With over three record-breaking decades on Broadway–it’s safe to say, Andrew Lloyd Webber, the late director Hal Prince, producer Cameron Mackintosh and the entire original “Phantom of the Opera” company captured lighting in a bottle.
In a sit-down interview with Frank DiLella, the composer Lloyd Webber said, “I see some of the things or the comments that the young who are coming to ‘Phantom’ now are saying, and one of the things that they say is that they’ve never seen anything like it. ‘Phantom’ is something different. And one of the things that I wonder is whether there will be a production like a ‘Phantom’ again, you know, of that scale. I think its gotta be questionable whether anybody would be able to afford a nearly 30-piece orchestra.”
DiLella asked Andrew how many times he had seen “Phantom,” over the years, “Gosh, I’ve lost count — laugh. It’s probably not as much as you might think, but it’s gotta be obviously in over a hundred, I would say. Yeah. But the interesting thing now, of course, is to see it in other languages and other places. I mean, there’s an Italian production coming up, which is going to be an original one. I think it’s in the summer.
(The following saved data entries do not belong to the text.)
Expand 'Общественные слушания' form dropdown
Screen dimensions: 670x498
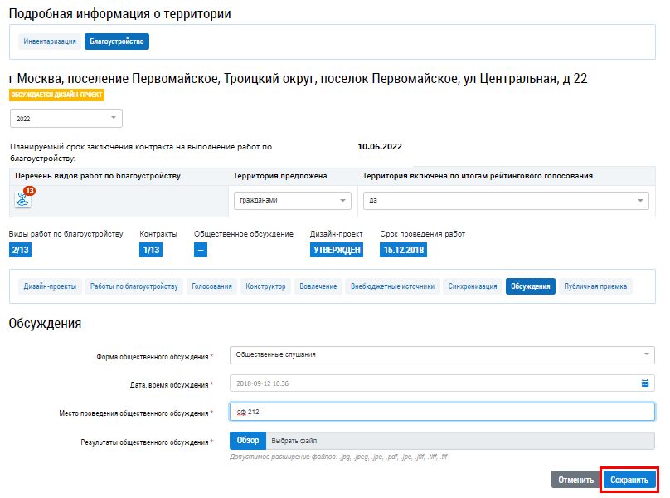(441, 355)
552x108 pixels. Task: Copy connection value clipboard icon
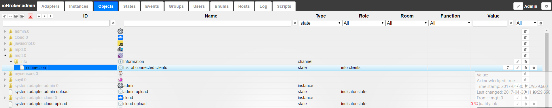(508, 68)
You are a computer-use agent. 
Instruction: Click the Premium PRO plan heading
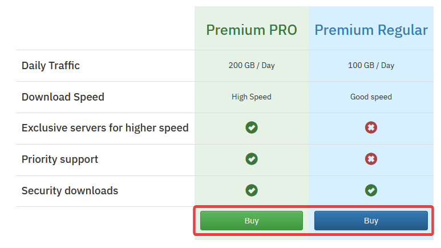coord(252,30)
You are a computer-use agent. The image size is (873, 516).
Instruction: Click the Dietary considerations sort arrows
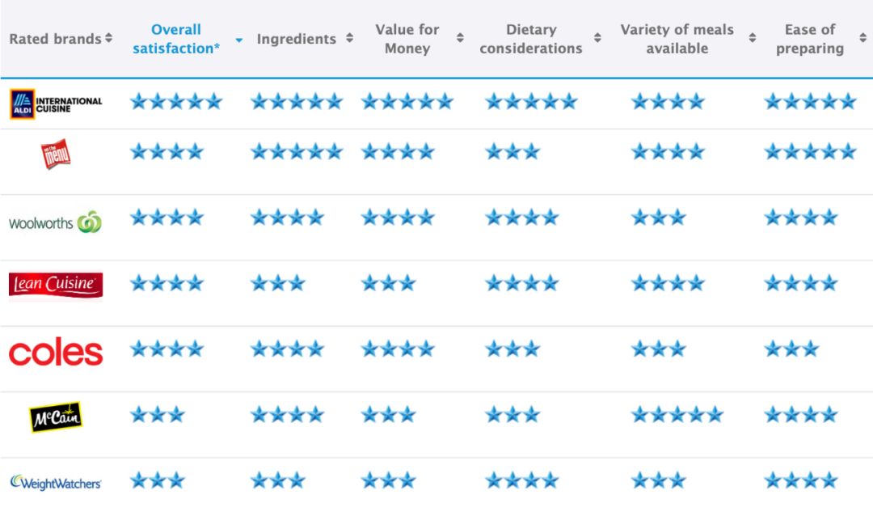point(597,38)
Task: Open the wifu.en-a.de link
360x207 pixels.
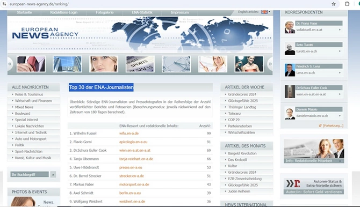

To Frank DiLella’s question about what would be going through his mind when the last chandelier of “Phantom” falls on Broadway, Andrew replied, “Well, I should be very, very sad. I mean, you know, I’ve even wondered whether or not I could actually face going to the final performance, to be frank. And I might not. But what’s really sad about it is it’s not necessary. It could easily, easily run on now, but, again, it’s not my decision. I will also be very conscious if I do go and that chandelier will fall for the last time in the middle of the, well, the end of the first act, that it will rise again somewhere in New York–much sooner than people might think.”